• [Entries taken from a collection]
[Start of section]

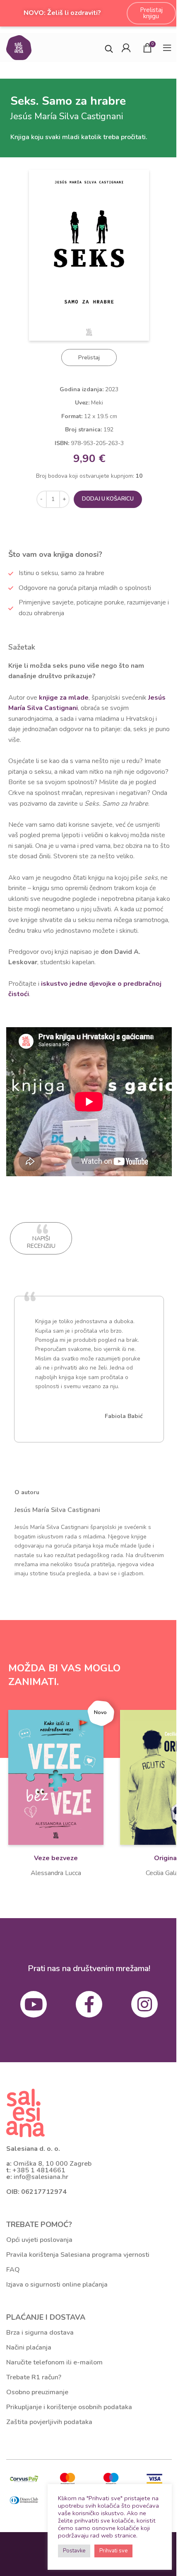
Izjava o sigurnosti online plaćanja (57, 2284)
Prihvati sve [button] (113, 2550)
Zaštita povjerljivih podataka (49, 2422)
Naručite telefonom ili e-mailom (54, 2362)
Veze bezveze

[End of section]

• [Assigned task]
Leave the images behind and write out every entry exactly.

• [Written response]
Izjava o sigurnosti online plaćanja (57, 2284)
Prihvati sve [button] (113, 2550)
Zaštita povjerljivih podataka (49, 2422)
Naručite telefonom ili e-mailom (54, 2362)
Veze bezveze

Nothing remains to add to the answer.